From the hungry wolf to the Aussie Shepherd: A Story of the Dog-Human Journey Being Retold by Genofax™

Our closest non-human companions are our dogs. In Australia dogs have an almost universal presence in our homes. They are our aides in our distress, mates in our playfulness and companions of our lonely and our blind. Owning and nurturing a dog is quintessentially Australian.

Dogs and humans have coexisted since the very beginning. The latest research indicates that dogs were likely first domesticated by our ice-age hunter-gatherer ancestors through selective breeding of wild wolves, roughly 23,000 years ago in northern Siberia. From there, dogs have spread throughout the world—eastward over the Bering Strait to the Americas and southwest to the rest of Asia, Europe, and Africa, entering Australia at least 4,000 years ago. Since the earliest days, humans and domestic dogs have co-evolved, cementing their close relationship. Humans and wild dogs competed for the same food; interspecies cooperation, such as meat sharing, might have caused social bonding, leading to an interdependence between the two species: dogs sharing a closer bond with humans had a greater chance of survival. Human-friendliness as a trait spread quickly in the canine population. Similarly, early human tribes accompanied by dogs survived better in the dangerously challenging prehistoric era.
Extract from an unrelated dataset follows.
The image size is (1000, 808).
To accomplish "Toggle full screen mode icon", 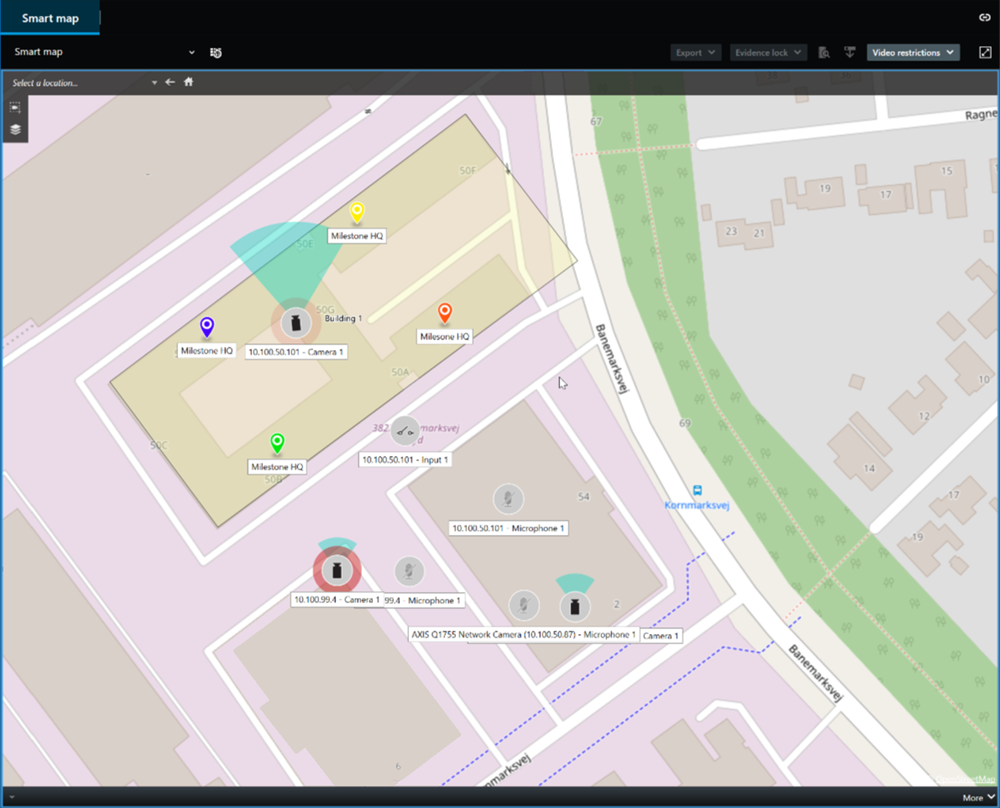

Today we are far beyond the human-wolf co-survival era but a strong emotional attachment to dogs remains. There are 339 breeds of dogs around the world. Australia has 5 million dogs with at least one dog in 40% of Australian households. Wild wolves were driven to near extinction in most of their previous haunts, although their populations are rebounding due to intense conservation efforts in Russia, Europe, and North America. By contrast, domestic dogs, through their association with human culture, are thriving.

We at Genofax™ are deeply interested in dogs as our integral domestic partners. We want to thoroughly understand the story of human-dog association and wish to bring the latest advances in genomic biology to improve the healthcare conditions of dogs as our pet. With this larger goal, we are unleashing the remarkable powers of genomics, machine learning, and artificial intelligence to help veterinarians take better care of dog health.
We humans have been continuously improving our lifespan. The average Australian life expectancy increased from 68.77 years in 1950 to 83.64 years today. The United Nations predicts the Australian life expectancy to reach nearly 93 years in 2100. Most of this increase is due to improved healthcare through modern science.

By contrast, the life expectancy of an Australian Shepherd has remained at 13-15 years through these 70 years. Should we not do more for the healthcare of a man’s best friend?

Our answer to this moral question is a resounding “YES!” Genofax™ is developing a scientifically sophisticated, holistic approach that will inform all dog-owners about their pets through an easy-to-use smartphone app. You will be able to identify breeds, check health risks and get personalized nutritional advice for your pet through a machine learning analysis of your pet’s genes, all at your fingertips. For the veterinarians, we hope to empower them with the latest advances in dog gene-based information in an easily actionable manner such that they can proactively predict individualized pet diseases before clinical signs appear.